Hiç trambolinde zıpladınız mı? Veya uçaktan paraşütle atladınız mı? Ya da uçurumdan atıverdiniz mi kendinizi şu meşhur havalı iplere bağlayıp? Ben geçen haftasonu trambolinde zıpladım, aralarında en masum ve hafif olanı o bence, çok da keyifliydi ancak bir süre sonra yerçekimine kıyasla hafifleşmiş hisseden bedenim (zıplamak kolaylaşıyor ya ondan, bacaklar çok daha yukarı atabiliyor bedeni) zıp zıp zıplarken ve ben keyif çığlıkları atarken, bir süre gerçeklikle ve yerçekiminin acımasızlığıyla bağım koptu, yere indiğimde bir hayli başım döndü, adım atamadım, sonrasında yerde zıpladığımda yerin dibine girmiş gibi hissettim, gıcık oldum. Şimdi o duygumu düşündüğümde ve bu vakaları okuduğumda gerçeklikle bağın tamamen kopmasının nasıl bir zorluk olduğunu canlandırmaya çalışıyorum kafamda ama pek yapabildiğimi sanmıyorum. Olması gerekenden fazla çalışan sinaptik bağlantılar veya çok gelen elektrik akımı, beynimizin fonksiyonlarını elbette olumsuz etkiliyor, bazen öyle olumsuz etkiliyor ki hasta (bazı epileptik durumlarda olduğu gibi) deneyimlediği şeyin veya aldığı uyarıcının hangisinin gerçek hangisinin kendi zihninin boşluk doldurması olduğunu artık bilemiyor. Sanki bir bilgisayar oyunu gibi, yerde kocaman gayzer delikleri var ve her an birinden gaz çıkıp herşeyi yok edebilir ve siz bu deliklerin üzerlerinden köprüler kurarak hayatta kalmak zorundasınız.

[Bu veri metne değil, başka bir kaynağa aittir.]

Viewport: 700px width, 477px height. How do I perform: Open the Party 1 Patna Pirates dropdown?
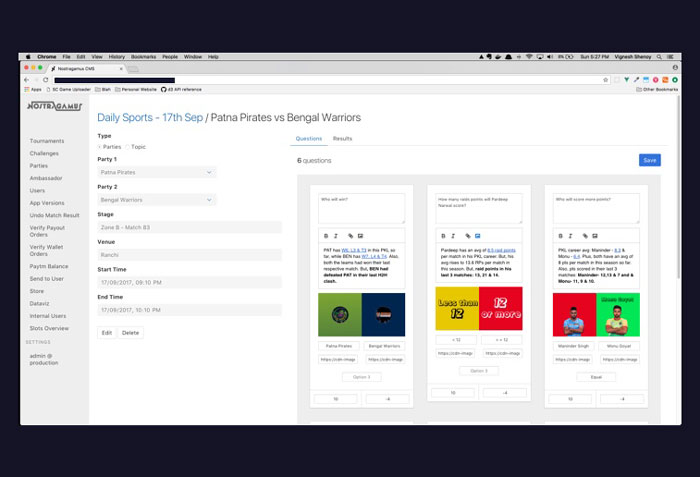point(157,172)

Bir uyarana bedenimizin, aklımızın, beynimizin verdiği tepki ne az olmalı ne fazla, başkalarına uyaran olduğumuzda da ne az kalmalıyız ne fazla. Denge ve ince ayar pek bir mübarek kavramlar gibi görünüyor bu durumda. Vakaların bazılarında hasta etrafında birilerini gördükçe konuşma, anlamlandırma ve hikayeler yazma derdine düşüyor, sürekli konuşuyor, karşısındakini dinlemiyor, zihni karşılaştığı bulmaca durumuna (bu adam kim ve neden streteskopu var? gibi) sürekli hikayeler yazarak bir çözüm bulmaya çalışıyor. Gerçeklik ortadan kalkıyor, her şey karışıyor. Bu tür vakalarda yapılabilecek tek şey onları olabildiğince az sosyal etkileşimli ortamlarda, mümkünse doğayla olabildiğince başbaşa bırakmak ve sanatla terapi. Oysa bir başkasında bu aşırılık, tikler, hızlı ve/veya fazla reaksiyonlar harika istisnai bir davulcu, ressam vb. sanatçı olmasını sağlıyor ancak sinirli, zor ve birlikte çalışılmaz ya da eşi ve çocukları için birlikte yaşanamaz yapıyor. Hangisinden nasıl vazgeçersiniz ki? İlaç tedavisi bütün aşırılıkları ortadan kaldırabiliyor, ancak o zaman size özgü olan eşsiz özellikleriniz de yok oluyor. Artık o kendine özgü sanatçı olamıyorsunuz, sıradan ve tekdüze bir icraatçıdan öteye gidemiyor çabalarınız. İki ucu boklu değnek derler ya, işte ondan...

Elbette bu örnekler çok uç gibi tınlıyor, ancak sayıları pek de az değil. Hatta kitabı okursanız bazı durumların etrafınızda tanısı konmamış, uç noktaya ulaşmamış, belki fark edilmemiş örneklerini görebilirsiniz. Tüm bunlar size ne sağlar? Kendinizi, sevdiklerinizi, birlikte çalıştığınız veya yaşadığınız insanları, toplumunuzu, kültürünüzü ve sağlığınızı korumayı daha iyi anlayabilirsiniz belki. Belki çocuğunuz için daha da iyisini yaparsınız. İnsan akıl denilen güçler dengesini biraz olsun bilmeli, öğrenmeyi denemeli diye düşünüyorum. Belki bir gün bildikleriniz sizin veya birilerinin gerçeklikten kopup gitmesinde hayata bağlı bir ince ip olabilir. Hiç olmazsa da akıl sağlığınızın tadını çıkarırsınız bir güzel...

Tavsiye edilir: Karısını Şapka Sanan Adam, Oliver Sacks, Yapı Kredi Yayınları, (Özgün adı: The Man Who Mistook His Wife for a Hat), çeviren: Çiğdem Çalkılıç.